The API uses a Redis-backed sliding window token bucket algorithm:

• Each client (identified by JWT subject or IP) has a token bucket in Redis.
• Tokens replenish at a fixed rate over a sliding window.
• When the bucket is empty, requests receive a 429 Too Many Requests response with a Retry-After header.
• Different rate limits apply to different endpoint groups (e.g., trading endpoints have higher limits than admin endpoints).

Contract Whitelist

To prevent custodial wallets from interacting with arbitrary contracts, the backend enforces a contract whitelist:

• Each entry specifies a contract address, allowed method selectors (4-byte function signatures), and the product the entry belongs to.
• Transactions are validated against the whitelist before signing and submission.
• This ensures custodial wallets can only call known, audited contract functions.

Withdrawal System

Withdrawals from custodial wallets are subject to safety controls:

• Daily limits per asset — Configurable caps for BNB and USDC withdrawals per user per day.
• Balance verification — The backend queries the on-chain balance before processing to prevent overdraft.
• Withdrawal requests exceeding the daily limit are queued for manual admin review.

Invite System

User acquisition is supported by an invite and referral system:

• Referral tracking — Each user receives a unique referral code. New signups can enter a referral code, linking the two accounts.
• Campaign management — Admins can create invite campaigns with configurable reward structures and expiration dates.
• CSV export — Referral data and campaign performance can be exported for analysis.

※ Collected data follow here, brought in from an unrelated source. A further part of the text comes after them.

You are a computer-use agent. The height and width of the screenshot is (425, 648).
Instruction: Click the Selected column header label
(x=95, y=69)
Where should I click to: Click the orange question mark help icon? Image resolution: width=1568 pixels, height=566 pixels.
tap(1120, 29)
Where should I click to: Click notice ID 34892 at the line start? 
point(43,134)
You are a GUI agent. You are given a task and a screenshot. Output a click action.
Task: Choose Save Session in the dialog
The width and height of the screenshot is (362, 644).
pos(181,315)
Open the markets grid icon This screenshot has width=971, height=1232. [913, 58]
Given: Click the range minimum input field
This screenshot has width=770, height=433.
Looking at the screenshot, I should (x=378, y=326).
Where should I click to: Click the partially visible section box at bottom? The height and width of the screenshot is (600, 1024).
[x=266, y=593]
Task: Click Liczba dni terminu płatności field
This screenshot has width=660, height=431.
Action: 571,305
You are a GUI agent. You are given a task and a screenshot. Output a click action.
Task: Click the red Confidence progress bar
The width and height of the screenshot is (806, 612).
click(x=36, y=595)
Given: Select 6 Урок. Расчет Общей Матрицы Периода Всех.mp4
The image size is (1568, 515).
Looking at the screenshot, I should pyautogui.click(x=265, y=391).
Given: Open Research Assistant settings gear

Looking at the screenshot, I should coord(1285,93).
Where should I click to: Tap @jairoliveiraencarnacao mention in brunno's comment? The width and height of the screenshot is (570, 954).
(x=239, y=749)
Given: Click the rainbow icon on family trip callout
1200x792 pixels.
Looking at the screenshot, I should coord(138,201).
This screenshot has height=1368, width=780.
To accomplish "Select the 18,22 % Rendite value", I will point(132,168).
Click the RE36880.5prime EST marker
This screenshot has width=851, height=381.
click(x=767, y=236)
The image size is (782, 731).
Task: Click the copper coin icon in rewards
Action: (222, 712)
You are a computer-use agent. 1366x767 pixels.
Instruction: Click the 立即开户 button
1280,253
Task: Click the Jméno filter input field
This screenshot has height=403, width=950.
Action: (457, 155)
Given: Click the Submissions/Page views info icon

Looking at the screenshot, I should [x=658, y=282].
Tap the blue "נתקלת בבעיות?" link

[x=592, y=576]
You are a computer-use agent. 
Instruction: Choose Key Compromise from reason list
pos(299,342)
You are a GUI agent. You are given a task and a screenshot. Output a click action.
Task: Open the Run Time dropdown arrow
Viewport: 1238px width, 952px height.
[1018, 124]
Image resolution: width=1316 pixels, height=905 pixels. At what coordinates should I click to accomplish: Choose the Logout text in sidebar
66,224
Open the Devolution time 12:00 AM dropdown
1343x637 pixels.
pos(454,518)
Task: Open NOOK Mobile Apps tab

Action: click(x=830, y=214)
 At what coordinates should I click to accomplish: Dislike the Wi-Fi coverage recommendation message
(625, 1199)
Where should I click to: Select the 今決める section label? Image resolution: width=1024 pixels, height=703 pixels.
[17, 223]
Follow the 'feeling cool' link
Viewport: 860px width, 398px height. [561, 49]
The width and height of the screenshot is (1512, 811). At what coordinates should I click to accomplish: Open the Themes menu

In-Memory Orderbook Engine

The backend includes a high-performance order matching engine:

• Orders are authenticated via EIP-712 typed structured data signatures.
• The matching engine maintains an in-memory order book with price-time priority — orders at the same price are filled in the order they were received.
• Matched trades are settled on-chain in batches to amortize gas costs.
• The engine supports GTC, GTD, FOK, and FAK order types (see Orderbook & AMM for details).

Audit Logging

All administrative actions are logged to the database with:

• Timestamp, admin user ID, and action type.
• Request parameters and affected resource IDs.
• IP address and user agent.

Audit logs are immutable (append-only) and retained for compliance review.

API Structure

The API follows RESTful conventions under versioned paths:

/api/v1/auth/*        — Authentication endpoints
/api/v1/markets/*     — Market CRUD and trading
/api/v1/orderbook/*   — Order placement and routing
/api/v1/admin/*       — Administrative operations
/api/v1/wallet/*      — Custodial wallet management
/api/v1/users/*       — User profiles and referrals

All endpoints return JSON responses with consistent error structures including error codes, human-readable messages, and request trace IDs for debugging.